DUBLIN – He guided a long-struggling program from the doldrums to respectability, winning the first playoff game at the school in 50 years.
Yet it was his humanity that Dublin football coach Bob Cervetto became best known for during his time at DHS — a tenure that we now know will officially end on June 30 following the announcement of his retirement today in Dublin.
Cervetto, 62, will finish out the school year as Athletic Director, before settling into retirement with his wife Norma. He will be succeeded by longtime assistant Greg Hardcastle.
In his wake, Cervetto leaves behind an impactful career that saw Dublin ISD name its football field after him after his first nine years of service. He finishes with a modest-looking 40-65 overall record in 10 seasons. Modest, that is, until you compare it to what preceded him.
“A lot of coaches I have spoken to who had retired always told me ‘you’ll know when it’s time,’ said Cervetto on his decision to hang up the whistle. “I think the Good Lord is always in control and it was through him I got this job.”
After a 30-year stint at Stephenville as a coach and administrator, Cervetto took the Dublin job in 2011, inheriting an 0-10 team that had posted a 2-28 mark in the three seasons prior to his arrival. The Lions had not won a playoff game since 1964 and had topped six wins in a season only once in the previous 20 (a 7-3 mark in 2006).

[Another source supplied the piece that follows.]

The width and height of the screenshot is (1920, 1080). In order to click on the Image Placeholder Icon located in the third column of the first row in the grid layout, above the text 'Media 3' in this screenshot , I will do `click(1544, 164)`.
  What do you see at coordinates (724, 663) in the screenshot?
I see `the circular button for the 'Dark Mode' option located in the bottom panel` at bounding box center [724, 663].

It was a losing culture and had been that way for decades.
Cervetto, however, with a non-stop smile, a gift for motivation and an underlying fierce competitive nature, was determined to right a wrecked ship.
The early struggles were abundant, but the improvement was obvious. Records of 1-9 and 2-8 were followed by a 4-6 mark in 2013. And finally, a breakout 7-5 season in 2014 that included the program’s first playoff win since 1964.
The high point of Cervetto’s tenure came in a two-year run of 8-3 and 9-3 marks posted in 2018 and 2019, the latter of which was the highest season victory total by the Lions in 36 years.
A combination of youth, injuries and COVID saw Dublin slip to 1-8 in 2020, but that had nothing to do with Cervetto’s departure. On the contrary, it had everything to do with him continuing to coach.
While the thought of retirement had been in the back of his mind for some time, the timing of it was going to be important. With Dublin ISD naming its new on-campus football facility “Bob and Norma Cervetto Field” prior to a season with heavy graduation losses to deal with, Cervetto believed it would be a difficult scenario to put a new coach through.
So, rather than leaving on a high note, he worked with his youthful club and endured a rebuilding season in his last year of wearing the headset. But in Cervetto’s world, football was only a small part of why he was hired in the first place.
“I got to spend 30 years in Stephenville and I got to work with some great coaches and great people. … Coming over here to Dublin, we thought we could make things better. It’s a great community and through vision, a great superintendent, great school board and great administration, good things started happening.
“We’ve got a blue ribbon school now. The kids are scoring high in the classroom and that means a lot. It’s neat to feel I’ve been a part of that.”
“After spending 40 years with kids and watching them grow and mature and being in this area, I’ve coached a lot of dads and granddads. But when they come back and they appear to be better and they say thank you and hug you, then you realize that you did things right.”